B.4 [Hardware]: Input/output and data communications

#### **General Terms**

Algorithms, Performance, Design

# **Keywords**

Networks-on-Chip, Systems-on-Chip, router design

# 1. INTRODUCTION

The regular tile-based NoC architecture was recently proposed as a solution to the complex on-chip communication problems [3]. Such a chip consists of a grid of regular tiles where each tile can be a general-purpose processor, a DSP, a memory subsystem, *etc.* A router is embedded within each tile with the objective of connecting it to its neighboring tiles. Thus, instead of routing design-specific global on-chip wires, the inter-tile communication can be achieved by routing packets.
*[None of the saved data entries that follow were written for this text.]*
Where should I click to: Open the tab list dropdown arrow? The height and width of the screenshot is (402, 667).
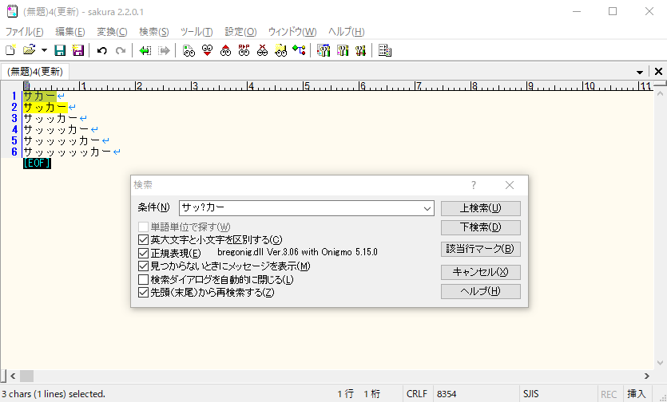click(640, 72)
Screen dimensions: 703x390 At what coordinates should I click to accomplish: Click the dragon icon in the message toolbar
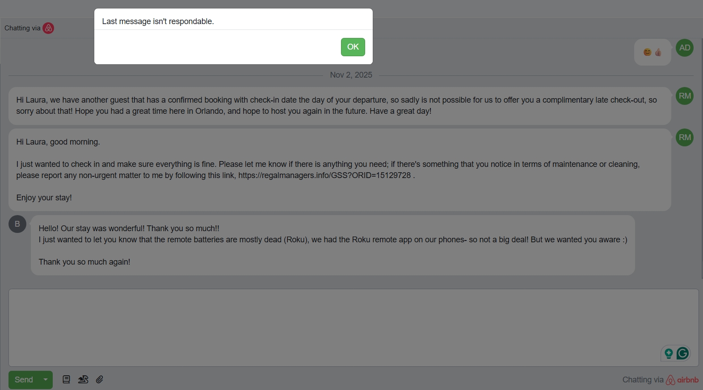tap(83, 380)
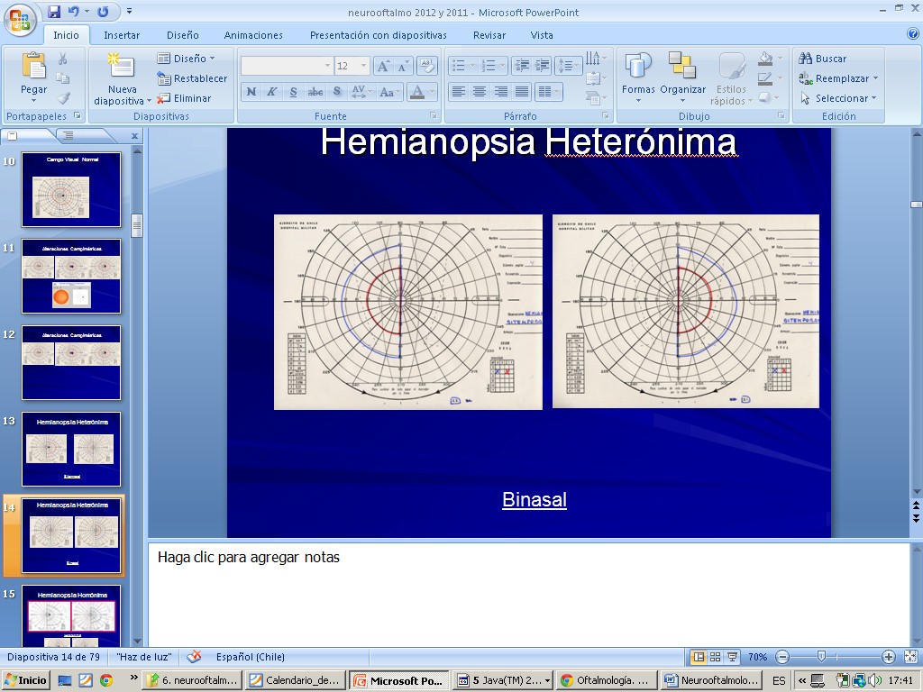Click the Pegar paste icon
The width and height of the screenshot is (923, 692).
pyautogui.click(x=33, y=66)
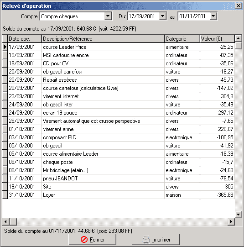Click the grid's top-left select-all corner cell
This screenshot has width=244, height=247.
[x=5, y=39]
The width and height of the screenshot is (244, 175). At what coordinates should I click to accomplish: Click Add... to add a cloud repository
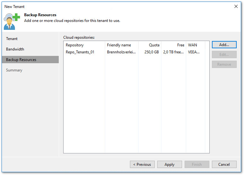point(224,45)
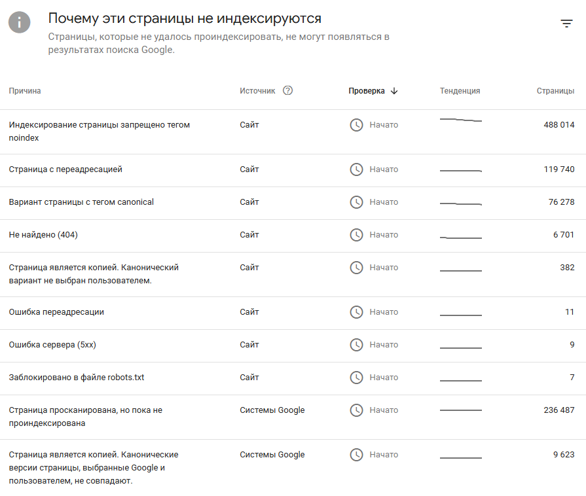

The performance and the efficiency of the NoC depends on the underlying communication infrastructure; this, in turn, depends on the performance (latency and throughput) of the on-chip routers. Thus, the design of efficient, high performance routers represents a critical issue for the success of the NoC approach.

Routers can be generally classified into *deterministic* and *adaptive* [8]. In deterministic routing (also called oblivious routing), the path is completely determined by the source and the destination address. On the other hand, a routing technique is called adaptive if, given a source and a destination address, the path taken by

\*Research supported by NSF CCR-00-93104 and Marco Gigascale Research Center (GSRC)

Permission to make digital or hard copies of all or part of this work for personal or classroom use is granted without fee provided that copies are not made or distributed for profit or commercial advantage and that copies bear this notice and the full citation on the first page. To copy otherwise, to republish, to post on servers or to redistribute to lists, requires prior specific permission and/or a fee.

*DAC 2004*, June 7–11, 2004, San Diego, California, USA. Copyright 2004 ACM 1-58113-828-8/04/0006 ...\$5.00.

a particular packet depends on dynamic network conditions (e.g. congested links due to traffic variability).

The main advantage of using deterministic routing is its simplicity of the routers design. Because of the simplified logic, the deterministic routing provides low latency when the network is not congested. However, as the packet injection rate increases, deterministic routers are likely to suffer from throughput degradation as they can not dynamically respond to network congestion. In contrast, adaptive routers avoid congested links by using alternative routing paths; this leads to higher throughput. However, due to the extra logic needed to decide on a good routing path, adaptive routing has a higher latency at low levels of network congestion.

In this paper, we present a novel routing scheme which combines the advantages of both deterministic and adaptive routing schemes. The proposed routing scheme, dubbed DyAD from **Dy**namic **A**daptive Deterministic switching, is based on the current network congestion. More precisely, with DyAD routing each router in the network continuously monitors its local network load and makes decisions based on this information. When the network is not congested, a DyAD router works in a deterministic mode, thus enjoying the low routing latency enabled by deterministic routing. On the contrary, when the network becomes congested, the DyAD router switches back to the adaptive routing mode and thus avoids the congested links by exploiting other routing paths; this leads to higher network throughput which is highly desirable for applications implemented using the NoC approach. To propose a valid approach, we also show how the freedom from deadlock and livelock [8] can be guaranteed when mixing deterministic and adaptive routing modes into the same NoC.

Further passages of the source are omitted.